(Stored data)
- Opening Delimiter -

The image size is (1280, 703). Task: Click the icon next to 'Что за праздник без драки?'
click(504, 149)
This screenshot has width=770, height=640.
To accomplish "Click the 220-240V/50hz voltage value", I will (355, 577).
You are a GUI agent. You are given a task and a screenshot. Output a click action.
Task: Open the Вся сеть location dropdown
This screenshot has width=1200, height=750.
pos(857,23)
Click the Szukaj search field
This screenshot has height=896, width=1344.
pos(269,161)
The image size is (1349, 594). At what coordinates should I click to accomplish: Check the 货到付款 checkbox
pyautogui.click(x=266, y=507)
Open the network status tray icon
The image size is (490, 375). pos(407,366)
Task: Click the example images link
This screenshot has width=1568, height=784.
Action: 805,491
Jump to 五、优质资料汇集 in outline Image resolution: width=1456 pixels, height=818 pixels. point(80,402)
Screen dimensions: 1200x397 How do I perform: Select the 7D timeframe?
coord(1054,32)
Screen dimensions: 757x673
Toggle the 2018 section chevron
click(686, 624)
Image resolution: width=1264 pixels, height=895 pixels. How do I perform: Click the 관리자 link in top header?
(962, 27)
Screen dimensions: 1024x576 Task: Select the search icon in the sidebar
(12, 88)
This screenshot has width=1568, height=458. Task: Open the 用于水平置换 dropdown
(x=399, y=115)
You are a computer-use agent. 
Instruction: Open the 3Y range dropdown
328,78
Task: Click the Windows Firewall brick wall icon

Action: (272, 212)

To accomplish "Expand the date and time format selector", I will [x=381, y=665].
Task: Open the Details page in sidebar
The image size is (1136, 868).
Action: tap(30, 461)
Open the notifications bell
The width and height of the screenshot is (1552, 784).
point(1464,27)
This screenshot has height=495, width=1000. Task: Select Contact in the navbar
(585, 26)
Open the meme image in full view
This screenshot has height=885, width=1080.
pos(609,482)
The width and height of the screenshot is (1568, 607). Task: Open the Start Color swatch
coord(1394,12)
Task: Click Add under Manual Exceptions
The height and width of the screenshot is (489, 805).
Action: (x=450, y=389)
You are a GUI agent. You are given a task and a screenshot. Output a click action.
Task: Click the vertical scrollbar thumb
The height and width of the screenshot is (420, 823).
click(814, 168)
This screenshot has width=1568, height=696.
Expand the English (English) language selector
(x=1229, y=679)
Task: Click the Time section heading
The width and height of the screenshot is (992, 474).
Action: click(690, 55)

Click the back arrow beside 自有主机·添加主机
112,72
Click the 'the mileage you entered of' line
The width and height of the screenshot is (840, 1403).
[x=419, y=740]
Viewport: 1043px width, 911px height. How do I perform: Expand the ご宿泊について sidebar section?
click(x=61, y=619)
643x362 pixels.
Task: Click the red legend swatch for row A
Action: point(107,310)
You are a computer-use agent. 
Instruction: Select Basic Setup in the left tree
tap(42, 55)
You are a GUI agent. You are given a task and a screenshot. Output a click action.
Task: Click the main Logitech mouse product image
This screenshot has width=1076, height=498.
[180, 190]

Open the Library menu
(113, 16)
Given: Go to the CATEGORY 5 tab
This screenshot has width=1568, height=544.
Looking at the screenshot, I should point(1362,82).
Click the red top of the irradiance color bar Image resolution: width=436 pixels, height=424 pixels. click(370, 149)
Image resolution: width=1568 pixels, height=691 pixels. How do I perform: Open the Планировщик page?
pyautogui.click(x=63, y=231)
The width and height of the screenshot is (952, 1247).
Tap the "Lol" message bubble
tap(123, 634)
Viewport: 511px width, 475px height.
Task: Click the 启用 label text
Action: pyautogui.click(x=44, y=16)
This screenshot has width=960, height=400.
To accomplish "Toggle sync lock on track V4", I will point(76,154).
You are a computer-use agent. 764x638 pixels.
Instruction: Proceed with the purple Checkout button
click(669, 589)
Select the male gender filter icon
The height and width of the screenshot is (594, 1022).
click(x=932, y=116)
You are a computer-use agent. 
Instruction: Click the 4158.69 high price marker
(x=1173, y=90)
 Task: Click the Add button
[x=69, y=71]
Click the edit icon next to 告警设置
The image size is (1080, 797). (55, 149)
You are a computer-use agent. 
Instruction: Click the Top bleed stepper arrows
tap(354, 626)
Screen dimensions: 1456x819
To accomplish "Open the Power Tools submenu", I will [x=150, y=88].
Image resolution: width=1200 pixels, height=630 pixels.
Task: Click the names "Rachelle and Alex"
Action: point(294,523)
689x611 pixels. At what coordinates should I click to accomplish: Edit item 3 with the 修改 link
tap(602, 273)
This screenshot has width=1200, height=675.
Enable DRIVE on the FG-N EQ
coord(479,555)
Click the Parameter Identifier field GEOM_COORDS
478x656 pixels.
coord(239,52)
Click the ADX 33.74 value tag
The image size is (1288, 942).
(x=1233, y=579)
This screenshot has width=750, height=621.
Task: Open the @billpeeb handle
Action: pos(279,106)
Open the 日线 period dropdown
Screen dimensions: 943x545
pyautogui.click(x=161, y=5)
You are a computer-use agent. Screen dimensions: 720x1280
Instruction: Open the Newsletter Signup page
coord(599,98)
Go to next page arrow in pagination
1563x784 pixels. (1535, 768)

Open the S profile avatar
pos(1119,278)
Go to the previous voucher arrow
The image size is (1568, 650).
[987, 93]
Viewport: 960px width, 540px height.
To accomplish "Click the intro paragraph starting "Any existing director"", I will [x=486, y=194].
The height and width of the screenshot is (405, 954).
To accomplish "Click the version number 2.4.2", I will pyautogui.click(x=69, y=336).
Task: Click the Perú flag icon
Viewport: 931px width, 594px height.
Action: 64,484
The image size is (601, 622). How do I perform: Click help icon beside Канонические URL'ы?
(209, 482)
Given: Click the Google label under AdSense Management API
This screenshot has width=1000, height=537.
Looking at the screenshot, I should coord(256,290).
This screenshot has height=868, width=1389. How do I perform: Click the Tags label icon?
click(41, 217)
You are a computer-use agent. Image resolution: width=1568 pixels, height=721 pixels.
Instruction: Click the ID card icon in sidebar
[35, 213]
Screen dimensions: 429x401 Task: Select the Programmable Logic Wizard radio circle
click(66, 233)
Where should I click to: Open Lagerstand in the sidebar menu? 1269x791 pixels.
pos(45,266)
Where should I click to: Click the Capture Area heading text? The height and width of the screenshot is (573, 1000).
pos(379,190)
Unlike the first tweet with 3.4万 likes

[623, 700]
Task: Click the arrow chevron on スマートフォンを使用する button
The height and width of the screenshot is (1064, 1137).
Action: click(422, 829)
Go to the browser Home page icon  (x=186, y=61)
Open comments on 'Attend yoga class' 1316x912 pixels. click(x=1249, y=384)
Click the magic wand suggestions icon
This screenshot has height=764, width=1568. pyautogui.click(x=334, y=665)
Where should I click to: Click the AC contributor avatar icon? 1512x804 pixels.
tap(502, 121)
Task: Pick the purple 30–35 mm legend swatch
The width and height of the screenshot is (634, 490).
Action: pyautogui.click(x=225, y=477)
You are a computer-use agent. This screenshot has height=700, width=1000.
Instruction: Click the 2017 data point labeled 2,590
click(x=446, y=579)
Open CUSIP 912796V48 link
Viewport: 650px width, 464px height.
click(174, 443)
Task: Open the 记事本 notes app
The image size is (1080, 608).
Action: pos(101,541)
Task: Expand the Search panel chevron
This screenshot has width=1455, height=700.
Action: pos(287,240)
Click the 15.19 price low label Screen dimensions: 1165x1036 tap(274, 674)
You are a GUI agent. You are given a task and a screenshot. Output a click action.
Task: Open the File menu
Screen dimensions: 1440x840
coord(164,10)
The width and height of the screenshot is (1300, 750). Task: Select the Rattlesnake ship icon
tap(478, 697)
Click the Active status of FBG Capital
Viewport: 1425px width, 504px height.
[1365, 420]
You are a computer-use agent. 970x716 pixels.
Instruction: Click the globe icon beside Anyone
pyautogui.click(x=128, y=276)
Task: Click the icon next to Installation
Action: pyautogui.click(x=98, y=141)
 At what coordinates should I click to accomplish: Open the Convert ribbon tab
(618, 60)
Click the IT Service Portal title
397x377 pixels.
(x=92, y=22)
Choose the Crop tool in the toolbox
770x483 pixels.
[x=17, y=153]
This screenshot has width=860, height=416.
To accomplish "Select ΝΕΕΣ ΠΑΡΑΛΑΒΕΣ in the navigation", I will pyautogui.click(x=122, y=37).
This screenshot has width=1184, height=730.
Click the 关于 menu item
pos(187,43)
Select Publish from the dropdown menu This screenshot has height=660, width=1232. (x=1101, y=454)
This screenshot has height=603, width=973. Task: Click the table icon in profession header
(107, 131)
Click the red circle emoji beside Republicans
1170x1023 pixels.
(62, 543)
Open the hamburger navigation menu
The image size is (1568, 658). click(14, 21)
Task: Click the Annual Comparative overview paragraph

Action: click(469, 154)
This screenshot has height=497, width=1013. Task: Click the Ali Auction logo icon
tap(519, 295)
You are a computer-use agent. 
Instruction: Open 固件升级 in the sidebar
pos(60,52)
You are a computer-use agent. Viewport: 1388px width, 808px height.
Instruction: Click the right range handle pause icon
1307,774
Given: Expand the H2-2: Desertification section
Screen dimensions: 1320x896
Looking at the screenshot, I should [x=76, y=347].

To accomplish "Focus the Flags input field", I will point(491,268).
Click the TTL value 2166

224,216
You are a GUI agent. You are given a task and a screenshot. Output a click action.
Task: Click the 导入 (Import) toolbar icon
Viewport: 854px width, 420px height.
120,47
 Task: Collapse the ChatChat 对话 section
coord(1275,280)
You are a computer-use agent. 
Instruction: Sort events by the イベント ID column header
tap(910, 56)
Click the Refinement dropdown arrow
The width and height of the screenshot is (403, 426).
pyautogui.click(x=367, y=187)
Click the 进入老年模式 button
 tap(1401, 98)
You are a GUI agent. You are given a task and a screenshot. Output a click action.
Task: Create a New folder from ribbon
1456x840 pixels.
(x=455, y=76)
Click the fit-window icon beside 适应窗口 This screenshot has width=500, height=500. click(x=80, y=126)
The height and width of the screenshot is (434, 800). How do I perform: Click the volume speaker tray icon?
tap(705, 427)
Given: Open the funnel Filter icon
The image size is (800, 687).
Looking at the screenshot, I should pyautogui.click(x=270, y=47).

- Closing Delimiter -

## Directions for this task
Of the entries above, repeat exactly the lines from the line with "You are a computer-use agent. This" through the line with "Task: Expand the Search panel chevron", both of them included.

## Response to the exercise
You are a computer-use agent. This screenshot has height=700, width=1000.
Instruction: Click the 2017 data point labeled 2,590
click(x=446, y=579)
Open CUSIP 912796V48 link
Viewport: 650px width, 464px height.
click(174, 443)
Task: Open the 记事本 notes app
The image size is (1080, 608).
Action: pos(101,541)
Task: Expand the Search panel chevron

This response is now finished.